Didn’t he say that already?

We discriminate against homosexuals and prostitutes by refusing to allow them to give blood.

We do indeed, and that’s a load of crap, too.

The point is this: we discriminate against sexually immoral and inappropriate behavior all the time, and homosexual behavior is sexually immoral and inappropriate.

Here’s the thing: legal discrimination and the “discrimination” Fischer is talking about are different. Earlier in the column, he pulls the dictionary out to define discrimination as “making a distinction” or “using good judgment.” I can discriminate, in that sense, between a fork and spoon as to which I should eat my soup with. But that doesn’t make it okay to ban the use of forks in soup eating.

And here lies part of the problem: Pretty much all of the things Fischer mentioned are illegal because they infringe on the rights of others, or inherently lack the possibility of consent. Homosexual sexual acts between consenting adults, however, do no such thing. Further, the implications of that last sentence are that this legal discrimination (and yeah, he’s suggesting a legal discrimination, as seen by the latter part of his column, suggesting a reinstatement of “Don’t Ask, Don’t Tell” and the continuation of the Defense of Marriage Act) is based on sexually immoral and inappropriate behavior. Like all sexually immoral and inappropriate behavior should be discriminated against.

Like, say… adultery? And let’s go by the Christian definition, which is ever sleeping with anyone if you get a divorce and your former spouse is still alive. Also included would be lust, adultery of the heart. Or, another one that isn’t illegal: Premarital sex. And then you’ve got the Catholic twist on things: Sex using contraception. So, whose immorality clauses would be used anyway?

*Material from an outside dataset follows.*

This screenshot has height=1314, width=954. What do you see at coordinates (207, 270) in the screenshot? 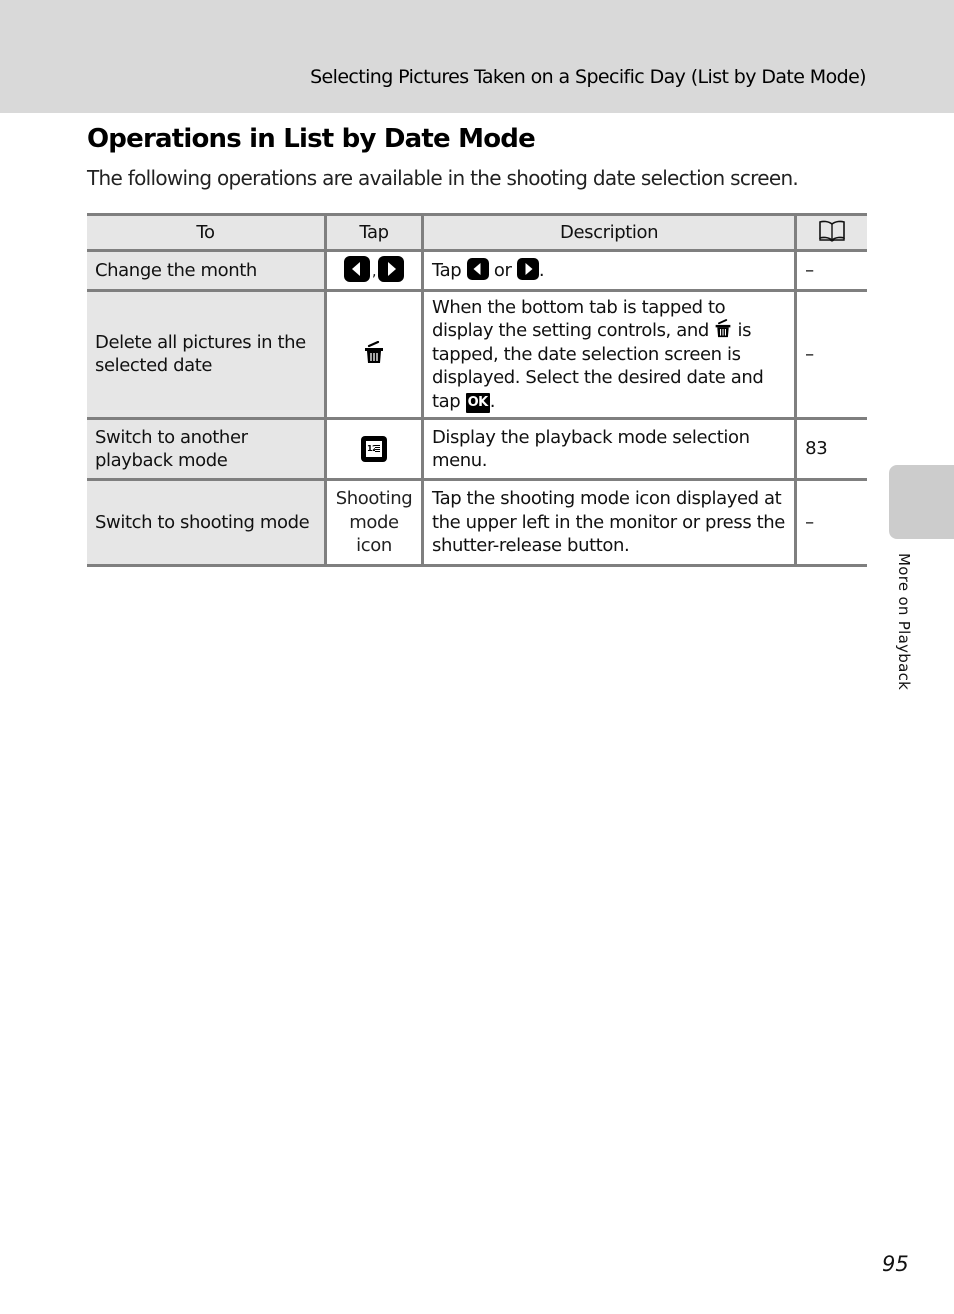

This argument lacks legal understanding, logical consistency, basic argumentative foundation… coherence… It’s a ridiculous argument that, really, should be ignored. But because it’s a leading member of the AFA, people listen.

What does the AFA do, exactly, but say dumb things and pretend to represent family values?

Let me tell you a family value: Love. And every time people talk about banning homosexuality or something related to it, they’re talking about banning love. Not all the affected would be love, but love would be affected. Personally, I think we should take the AFA to task and do what should have been done long ago.

Ignore them and let them twist in the wind.